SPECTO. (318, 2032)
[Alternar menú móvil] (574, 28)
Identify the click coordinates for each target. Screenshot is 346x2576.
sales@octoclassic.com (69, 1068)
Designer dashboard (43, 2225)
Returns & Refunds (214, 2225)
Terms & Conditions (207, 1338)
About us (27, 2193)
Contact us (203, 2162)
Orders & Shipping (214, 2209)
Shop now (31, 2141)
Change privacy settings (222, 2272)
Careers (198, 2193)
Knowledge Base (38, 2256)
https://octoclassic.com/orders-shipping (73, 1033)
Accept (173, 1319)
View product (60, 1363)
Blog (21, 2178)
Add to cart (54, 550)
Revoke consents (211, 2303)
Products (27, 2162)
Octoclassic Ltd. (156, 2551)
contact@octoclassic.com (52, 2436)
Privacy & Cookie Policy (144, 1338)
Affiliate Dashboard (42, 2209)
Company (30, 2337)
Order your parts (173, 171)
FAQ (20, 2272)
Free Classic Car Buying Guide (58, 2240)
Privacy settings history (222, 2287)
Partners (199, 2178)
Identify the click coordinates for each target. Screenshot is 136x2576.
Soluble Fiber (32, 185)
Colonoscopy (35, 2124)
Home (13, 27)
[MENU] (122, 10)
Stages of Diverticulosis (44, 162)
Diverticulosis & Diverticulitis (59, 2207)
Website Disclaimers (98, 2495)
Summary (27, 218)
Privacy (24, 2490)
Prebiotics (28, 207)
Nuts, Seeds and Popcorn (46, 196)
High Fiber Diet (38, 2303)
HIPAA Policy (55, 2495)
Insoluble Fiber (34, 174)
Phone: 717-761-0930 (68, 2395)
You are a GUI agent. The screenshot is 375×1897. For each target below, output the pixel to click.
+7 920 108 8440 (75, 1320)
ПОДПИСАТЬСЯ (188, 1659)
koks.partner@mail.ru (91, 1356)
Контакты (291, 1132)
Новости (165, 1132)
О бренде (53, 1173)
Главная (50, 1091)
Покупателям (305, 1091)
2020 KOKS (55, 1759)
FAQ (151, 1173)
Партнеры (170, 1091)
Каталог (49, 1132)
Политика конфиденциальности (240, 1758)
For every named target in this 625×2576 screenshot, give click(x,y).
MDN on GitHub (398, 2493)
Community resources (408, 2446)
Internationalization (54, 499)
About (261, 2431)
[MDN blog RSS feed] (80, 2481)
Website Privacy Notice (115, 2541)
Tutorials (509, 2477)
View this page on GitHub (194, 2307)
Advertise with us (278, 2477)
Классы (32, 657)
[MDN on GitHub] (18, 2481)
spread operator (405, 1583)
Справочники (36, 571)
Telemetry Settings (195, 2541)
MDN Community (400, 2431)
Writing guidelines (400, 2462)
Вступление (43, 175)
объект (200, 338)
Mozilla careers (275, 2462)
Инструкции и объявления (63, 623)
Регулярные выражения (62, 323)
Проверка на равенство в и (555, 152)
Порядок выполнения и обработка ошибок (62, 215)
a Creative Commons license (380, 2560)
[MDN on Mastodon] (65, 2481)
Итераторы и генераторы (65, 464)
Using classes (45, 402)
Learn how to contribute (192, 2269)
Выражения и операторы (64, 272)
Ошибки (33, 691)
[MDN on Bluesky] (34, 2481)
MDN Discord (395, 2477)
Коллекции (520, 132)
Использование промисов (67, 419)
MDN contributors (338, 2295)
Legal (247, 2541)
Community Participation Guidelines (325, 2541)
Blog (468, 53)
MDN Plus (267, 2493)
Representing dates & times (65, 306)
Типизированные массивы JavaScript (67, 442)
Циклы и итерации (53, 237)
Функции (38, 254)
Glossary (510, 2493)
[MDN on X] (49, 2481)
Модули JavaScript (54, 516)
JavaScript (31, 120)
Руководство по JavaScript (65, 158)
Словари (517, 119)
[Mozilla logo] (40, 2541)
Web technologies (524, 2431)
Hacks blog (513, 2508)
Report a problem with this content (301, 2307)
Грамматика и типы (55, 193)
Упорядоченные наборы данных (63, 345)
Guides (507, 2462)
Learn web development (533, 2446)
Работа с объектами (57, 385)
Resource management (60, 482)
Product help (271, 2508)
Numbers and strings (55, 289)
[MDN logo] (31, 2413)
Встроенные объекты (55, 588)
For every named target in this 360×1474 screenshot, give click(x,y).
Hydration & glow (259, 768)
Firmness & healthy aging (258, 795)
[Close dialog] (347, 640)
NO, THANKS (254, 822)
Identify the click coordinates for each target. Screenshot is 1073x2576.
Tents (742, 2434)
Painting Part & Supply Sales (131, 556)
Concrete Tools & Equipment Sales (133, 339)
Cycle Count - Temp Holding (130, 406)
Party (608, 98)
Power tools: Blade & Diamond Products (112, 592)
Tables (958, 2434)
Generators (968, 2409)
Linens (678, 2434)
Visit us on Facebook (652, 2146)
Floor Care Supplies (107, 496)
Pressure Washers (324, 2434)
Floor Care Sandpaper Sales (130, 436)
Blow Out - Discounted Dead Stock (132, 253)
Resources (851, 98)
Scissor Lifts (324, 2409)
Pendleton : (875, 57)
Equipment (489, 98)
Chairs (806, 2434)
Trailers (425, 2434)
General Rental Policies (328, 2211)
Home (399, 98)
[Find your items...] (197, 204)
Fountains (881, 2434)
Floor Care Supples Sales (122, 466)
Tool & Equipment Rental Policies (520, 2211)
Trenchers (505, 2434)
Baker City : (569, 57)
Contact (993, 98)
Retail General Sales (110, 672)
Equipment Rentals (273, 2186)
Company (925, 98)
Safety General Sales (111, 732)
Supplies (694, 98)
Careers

**About this exercise:** Return the data in full, exactly as it appears above.

**Answer space:**
SPECTO. (318, 2032)
[Alternar menú móvil] (574, 28)
Identify the click coordinates for each target. Screenshot is 346x2576.
sales@octoclassic.com (69, 1068)
Designer dashboard (43, 2225)
Returns & Refunds (214, 2225)
Terms & Conditions (207, 1338)
About us (27, 2193)
Contact us (203, 2162)
Orders & Shipping (214, 2209)
Shop now (31, 2141)
Change privacy settings (222, 2272)
Careers (198, 2193)
Knowledge Base (38, 2256)
https://octoclassic.com/orders-shipping (73, 1033)
Accept (173, 1319)
View product (60, 1363)
Blog (21, 2178)
Add to cart (54, 550)
Revoke consents (211, 2303)
Products (27, 2162)
Octoclassic Ltd. (156, 2551)
contact@octoclassic.com (52, 2436)
Privacy & Cookie Policy (144, 1338)
Affiliate Dashboard (42, 2209)
Company (30, 2337)
Order your parts (173, 171)
FAQ (20, 2272)
Free Classic Car Buying Guide (58, 2240)
Privacy settings history (222, 2287)
Partners (199, 2178)
Identify the click coordinates for each target. Screenshot is 136x2576.
Soluble Fiber (32, 185)
Colonoscopy (35, 2124)
Home (13, 27)
[MENU] (122, 10)
Stages of Diverticulosis (44, 162)
Diverticulosis & Diverticulitis (59, 2207)
Website Disclaimers (98, 2495)
Summary (27, 218)
Privacy (24, 2490)
Prebiotics (28, 207)
Nuts, Seeds and Popcorn (46, 196)
High Fiber Diet (38, 2303)
HIPAA Policy (55, 2495)
Insoluble Fiber (34, 174)
Phone: 717-761-0930 (68, 2395)
You are a GUI agent. The screenshot is 375×1897. For each target below, output the pixel to click.
+7 920 108 8440 (75, 1320)
ПОДПИСАТЬСЯ (188, 1659)
koks.partner@mail.ru (91, 1356)
Контакты (291, 1132)
Новости (165, 1132)
О бренде (53, 1173)
Главная (50, 1091)
Покупателям (305, 1091)
2020 KOKS (55, 1759)
FAQ (151, 1173)
Партнеры (170, 1091)
Каталог (49, 1132)
Политика конфиденциальности (240, 1758)
For every named target in this 625×2576 screenshot, give click(x,y).
MDN on GitHub (398, 2493)
Community resources (408, 2446)
Internationalization (54, 499)
About (261, 2431)
[MDN blog RSS feed] (80, 2481)
Website Privacy Notice (115, 2541)
Tutorials (509, 2477)
View this page on GitHub (194, 2307)
Advertise with us (278, 2477)
Классы (32, 657)
[MDN on GitHub] (18, 2481)
spread operator (405, 1583)
Справочники (36, 571)
Telemetry Settings (195, 2541)
MDN Community (400, 2431)
Writing guidelines (400, 2462)
Вступление (43, 175)
объект (200, 338)
Mozilla careers (275, 2462)
Инструкции и объявления (63, 623)
Регулярные выражения (62, 323)
Проверка на равенство в и (555, 152)
Порядок выполнения и обработка ошибок (62, 215)
a Creative Commons license (380, 2560)
[MDN on Mastodon] (65, 2481)
Итераторы и генераторы (65, 464)
Using classes (45, 402)
Learn how to contribute (192, 2269)
Выражения и операторы (64, 272)
Ошибки (33, 691)
[MDN on Bluesky] (34, 2481)
MDN Discord (395, 2477)
Коллекции (520, 132)
Использование промисов (67, 419)
MDN contributors (338, 2295)
Legal (247, 2541)
Community Participation Guidelines (325, 2541)
Blog (468, 53)
MDN Plus (267, 2493)
Representing dates & times (65, 306)
Типизированные массивы JavaScript (67, 442)
Циклы и итерации (53, 237)
Функции (38, 254)
Glossary (510, 2493)
[MDN on X] (49, 2481)
Модули JavaScript (54, 516)
JavaScript (31, 120)
Руководство по JavaScript (65, 158)
Словари (517, 119)
[Mozilla logo] (40, 2541)
Web technologies (524, 2431)
Hacks blog (513, 2508)
Report a problem with this content (301, 2307)
Грамматика и типы (55, 193)
Упорядоченные наборы данных (63, 345)
Guides (507, 2462)
Learn web development (533, 2446)
Работа с объектами (57, 385)
Resource management (60, 482)
Product help (271, 2508)
Numbers and strings (55, 289)
[MDN logo] (31, 2413)
Встроенные объекты (55, 588)
For every named target in this 360×1474 screenshot, give click(x,y).
Hydration & glow (259, 768)
Firmness & healthy aging (258, 795)
[Close dialog] (347, 640)
NO, THANKS (254, 822)
Identify the click coordinates for each target. Screenshot is 1073x2576.
Tents (742, 2434)
Painting Part & Supply Sales (131, 556)
Concrete Tools & Equipment Sales (133, 339)
Cycle Count - Temp Holding (130, 406)
Party (608, 98)
Power tools: Blade & Diamond Products (112, 592)
Tables (958, 2434)
Generators (968, 2409)
Linens (678, 2434)
Visit us on Facebook (652, 2146)
Floor Care Supplies (107, 496)
Pressure Washers (324, 2434)
Floor Care Sandpaper Sales (130, 436)
Blow Out - Discounted Dead Stock (132, 253)
Resources (851, 98)
Scissor Lifts (324, 2409)
Pendleton : (875, 57)
Equipment (489, 98)
Chairs (806, 2434)
Trailers (425, 2434)
General Rental Policies (328, 2211)
Home (399, 98)
[Find your items...] (197, 204)
Fountains (881, 2434)
Floor Care Supples Sales (122, 466)
Tool & Equipment Rental Policies (520, 2211)
Trenchers (505, 2434)
Baker City : (569, 57)
Contact (993, 98)
Retail General Sales (110, 672)
Equipment Rentals (273, 2186)
Company (925, 98)
Safety General Sales (111, 732)
Supplies (694, 98)
Careers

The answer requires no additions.